Hide and Seek is the seventh volume of Smudge, an ongoing anthology of vintage horror manga collected and reprinted by the publishing company Living the Line. Naono Yoshiko’s manga serves as an anthology within an anthology; a trove of short stories she penned for various shoujo magazines in the early 70’s. And it stands as a calculated blend of traditional ghost stories and horrifying odes to the Kafkaesque. Stories involve everything from sibling rivalry gone horribly wrong, to a haunted house and a headless demon, to schoolyard gossip and diaries, and to a reimagining of the tale of Orochi.
Connecting all of them is the recurring theme of making a childhood mistake so severe and traumatic that it bars one from experiencing happiness ever again.
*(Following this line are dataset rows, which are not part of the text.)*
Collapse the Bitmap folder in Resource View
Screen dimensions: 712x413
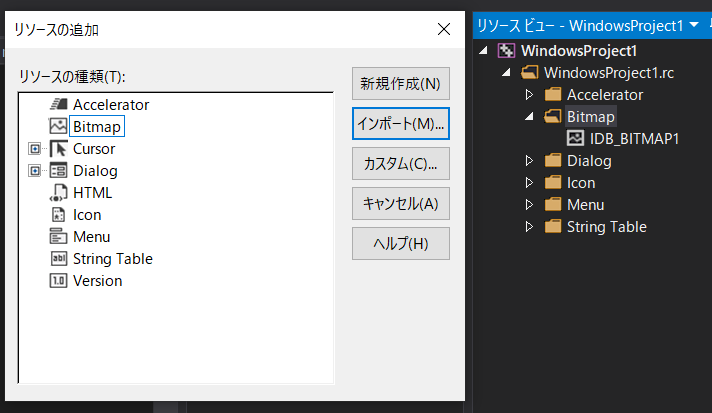(529, 117)
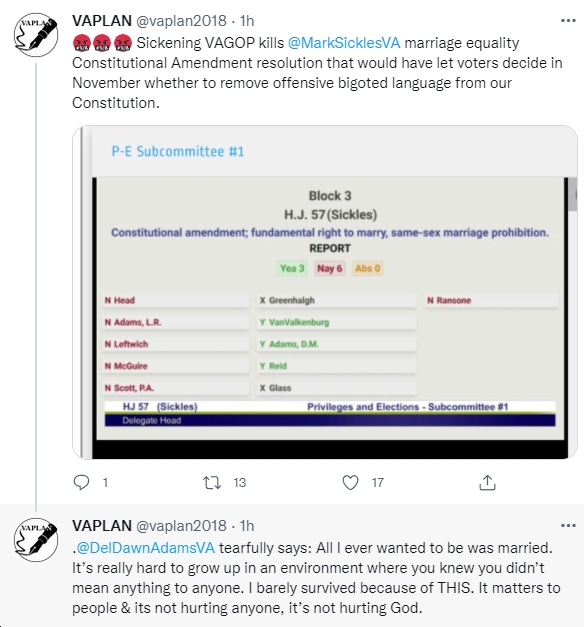The height and width of the screenshot is (627, 584).
Task: Open the second tweet's three-dot menu
Action: click(x=568, y=525)
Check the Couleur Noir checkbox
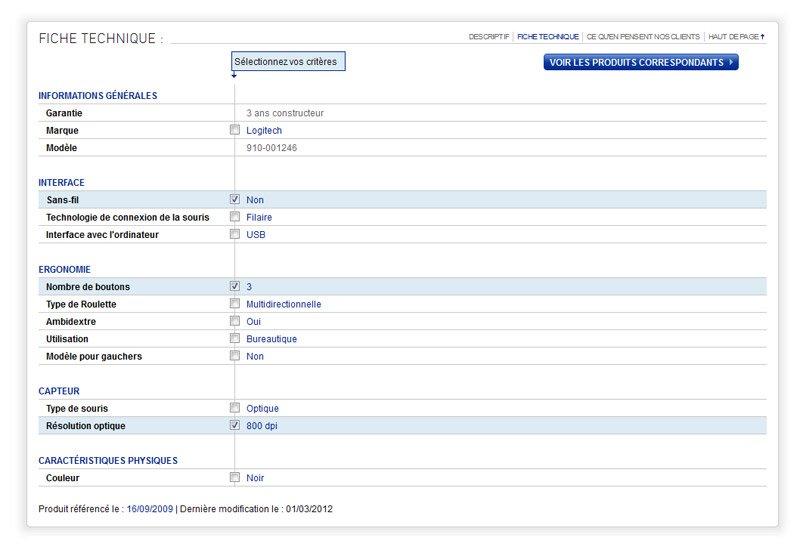Screen dimensions: 800x553 235,478
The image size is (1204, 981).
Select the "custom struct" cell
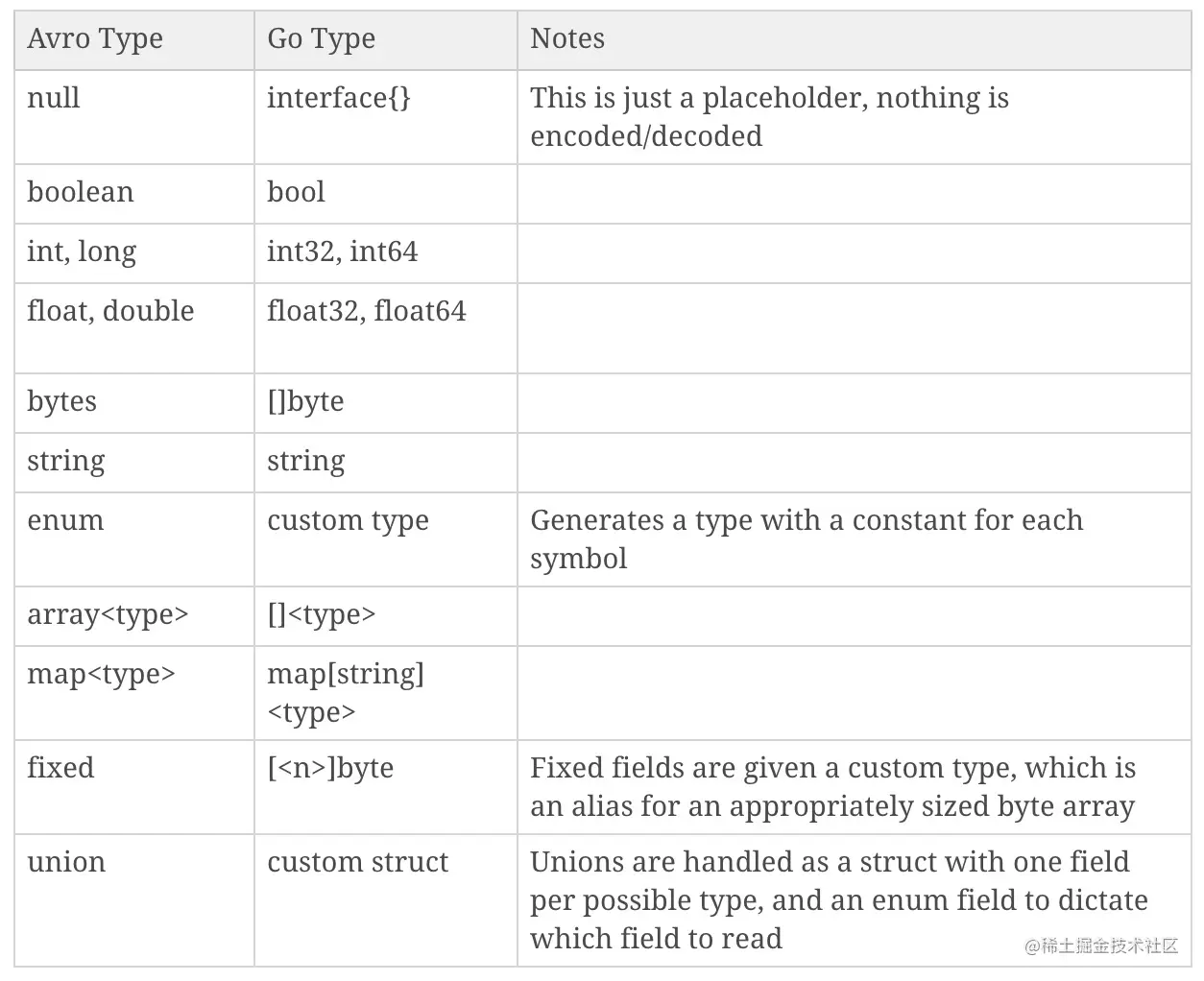pos(357,862)
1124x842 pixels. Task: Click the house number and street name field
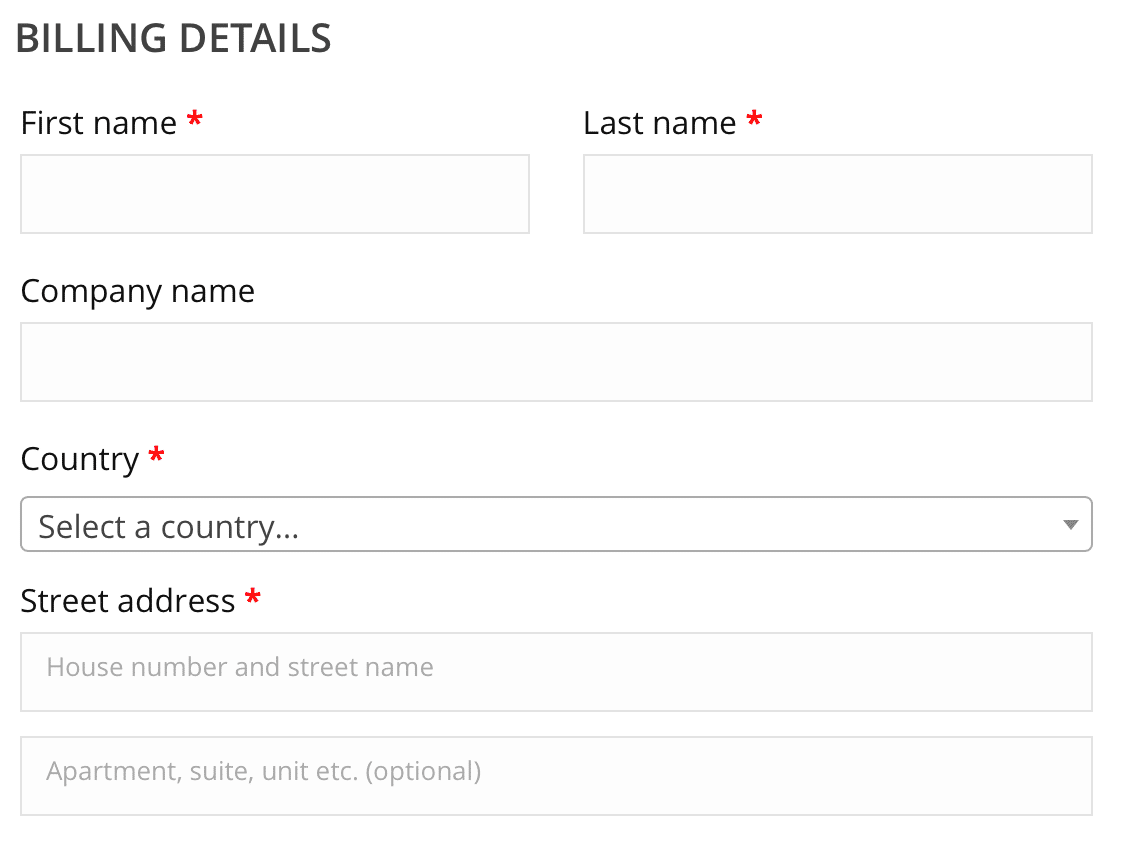(556, 671)
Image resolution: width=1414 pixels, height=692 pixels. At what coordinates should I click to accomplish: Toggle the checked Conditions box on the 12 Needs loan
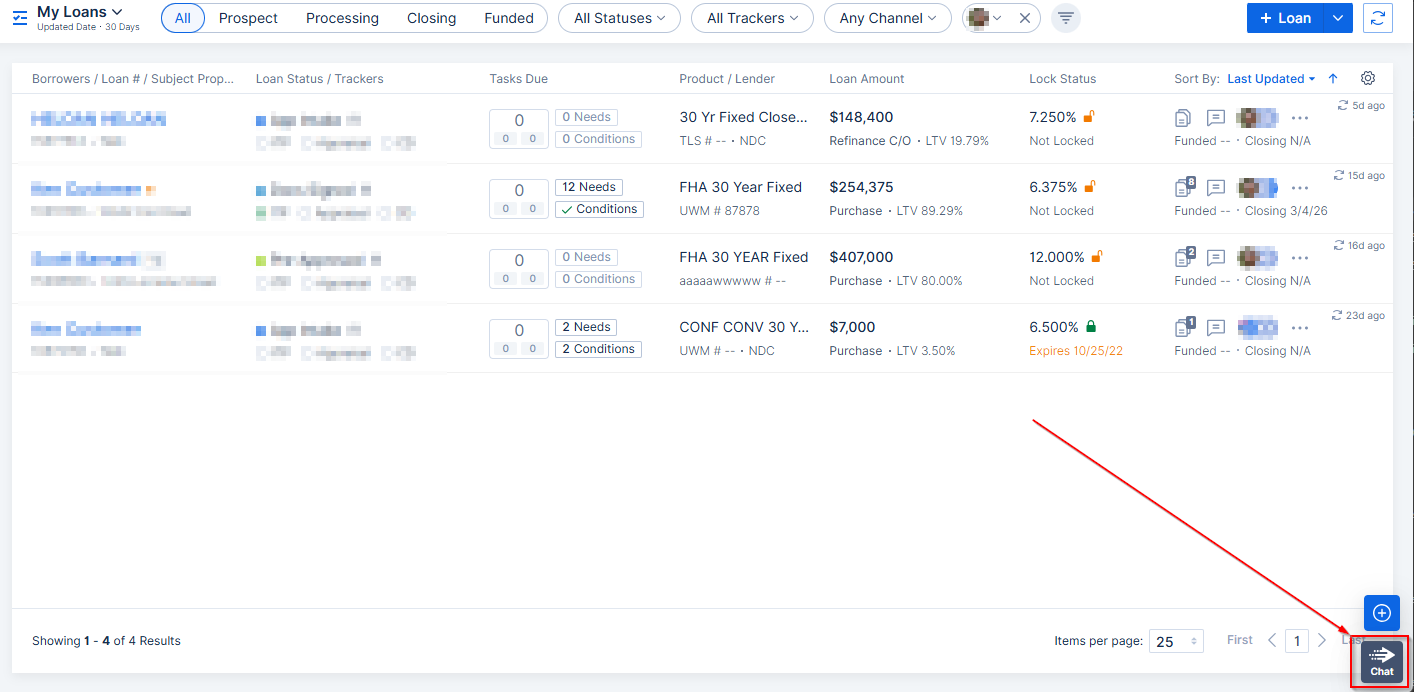tap(599, 209)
Children who thought that the worst thing to happen to them was, say, embarrassment brought on by grandma’s overalls, or not being born into the right family, lead to drownings, beheadings, disappearances, and so on. Naturally, all of Yoshiko’s stories end on downer notes, made even darker by the sudden, dramatic last-second twists. Some are a bit too open-ended and quick of a rug pull—I still don’t know what to make of the endings of “Rainy Days,” or the eponymous “Hide and Seek.” Might just be me, though.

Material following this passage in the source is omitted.